In practice, we setup a $\beta$ (e.g., 0.2) and then compute $\theta$:
$$
\begin{equation*}
\begin{aligned}
\theta &= (\Phi^{-1} (1-\beta) - \Phi^{-1} (\alpha)) \cdot \sqrt{2 \sigma^2 / n} \\
&= - (\Phi^{-1} (\alpha) + \Phi^{-1} (\beta)) \cdot \sqrt{2 \sigma^2 / n}
\end{aligned}
\end{equation*}
$$

Note that $\alpha$ and $\beta$ are typical smaller than 0.5, so $\theta > 0$.

References:
* https://en.wikipedia.org/wiki/Student%27s_t-test
* https://en.wikipedia.org/wiki/Power_(statistics)
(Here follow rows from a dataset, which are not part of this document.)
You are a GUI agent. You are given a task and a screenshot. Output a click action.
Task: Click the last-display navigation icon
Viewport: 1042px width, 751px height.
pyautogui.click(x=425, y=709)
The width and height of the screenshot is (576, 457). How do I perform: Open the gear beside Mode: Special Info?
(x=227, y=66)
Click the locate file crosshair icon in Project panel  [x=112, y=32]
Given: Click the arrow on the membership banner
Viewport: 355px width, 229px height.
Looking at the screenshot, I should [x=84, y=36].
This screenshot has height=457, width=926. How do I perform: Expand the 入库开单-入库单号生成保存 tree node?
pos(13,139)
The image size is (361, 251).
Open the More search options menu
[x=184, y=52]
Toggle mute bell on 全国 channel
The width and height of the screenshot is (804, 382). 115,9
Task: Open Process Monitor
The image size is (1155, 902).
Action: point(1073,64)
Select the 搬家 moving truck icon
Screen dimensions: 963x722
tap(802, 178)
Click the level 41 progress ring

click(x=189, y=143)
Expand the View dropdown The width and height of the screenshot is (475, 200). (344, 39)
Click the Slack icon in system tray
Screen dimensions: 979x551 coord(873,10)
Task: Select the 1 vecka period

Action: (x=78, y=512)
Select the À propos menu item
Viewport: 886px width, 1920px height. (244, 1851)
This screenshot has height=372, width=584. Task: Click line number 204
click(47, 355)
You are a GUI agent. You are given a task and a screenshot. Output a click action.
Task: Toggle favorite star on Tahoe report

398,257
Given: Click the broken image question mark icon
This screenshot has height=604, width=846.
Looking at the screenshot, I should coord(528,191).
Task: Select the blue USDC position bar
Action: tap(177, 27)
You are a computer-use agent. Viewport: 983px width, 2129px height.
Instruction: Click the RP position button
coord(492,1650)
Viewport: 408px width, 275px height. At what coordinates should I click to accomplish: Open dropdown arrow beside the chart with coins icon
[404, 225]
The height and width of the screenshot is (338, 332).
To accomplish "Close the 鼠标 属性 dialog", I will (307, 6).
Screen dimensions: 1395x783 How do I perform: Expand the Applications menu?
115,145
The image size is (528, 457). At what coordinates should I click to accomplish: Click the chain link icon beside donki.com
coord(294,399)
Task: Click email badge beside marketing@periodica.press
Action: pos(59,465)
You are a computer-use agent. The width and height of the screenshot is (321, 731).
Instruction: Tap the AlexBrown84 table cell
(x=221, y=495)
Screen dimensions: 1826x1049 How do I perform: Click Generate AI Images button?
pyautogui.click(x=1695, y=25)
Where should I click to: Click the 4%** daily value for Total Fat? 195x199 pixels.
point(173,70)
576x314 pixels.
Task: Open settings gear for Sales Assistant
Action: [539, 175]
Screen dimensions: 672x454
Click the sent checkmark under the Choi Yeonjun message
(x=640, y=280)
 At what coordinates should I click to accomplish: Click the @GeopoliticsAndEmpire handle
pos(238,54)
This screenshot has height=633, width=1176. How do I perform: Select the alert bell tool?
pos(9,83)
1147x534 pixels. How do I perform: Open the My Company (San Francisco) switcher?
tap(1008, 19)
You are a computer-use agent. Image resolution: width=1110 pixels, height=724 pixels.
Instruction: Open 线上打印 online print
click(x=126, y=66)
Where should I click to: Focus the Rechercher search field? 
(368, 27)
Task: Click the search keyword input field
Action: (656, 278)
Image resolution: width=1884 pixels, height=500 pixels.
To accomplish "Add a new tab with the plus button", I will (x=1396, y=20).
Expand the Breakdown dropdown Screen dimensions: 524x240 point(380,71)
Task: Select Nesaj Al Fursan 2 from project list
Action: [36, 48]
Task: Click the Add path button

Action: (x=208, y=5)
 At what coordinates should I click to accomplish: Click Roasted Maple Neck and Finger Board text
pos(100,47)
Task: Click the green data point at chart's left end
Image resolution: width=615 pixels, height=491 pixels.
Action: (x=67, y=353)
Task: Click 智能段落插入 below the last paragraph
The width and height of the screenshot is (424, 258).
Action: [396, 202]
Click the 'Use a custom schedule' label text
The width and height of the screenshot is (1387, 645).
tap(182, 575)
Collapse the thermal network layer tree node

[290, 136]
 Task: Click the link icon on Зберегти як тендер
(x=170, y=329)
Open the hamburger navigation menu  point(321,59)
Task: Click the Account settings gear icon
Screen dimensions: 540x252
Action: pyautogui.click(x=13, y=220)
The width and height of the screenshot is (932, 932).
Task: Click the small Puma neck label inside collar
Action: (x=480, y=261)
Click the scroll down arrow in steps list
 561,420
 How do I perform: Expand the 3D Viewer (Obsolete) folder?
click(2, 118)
## Steps to add accuracy tests

* Estimate $\sigma$ from the full dataset.
* Decide a target minimum detectable effect $\theta$ based on the nature of dataset and corresponding accuracy metric.
* Decide $\alpha$ and $\beta$ based on the importance of model.
* Iterate sample volume $n$ from small to large, and compute $\theta$ until it satisfies (is equal to or lower than) the target $\theta$.
* Evaluate the model on the subset of sample volume $n$, resulting in the reference accuracy.
* The threshold $\gamma$ is automatically setup based on $\alpha$, $\sigma$, $n$ and the reference accuracy.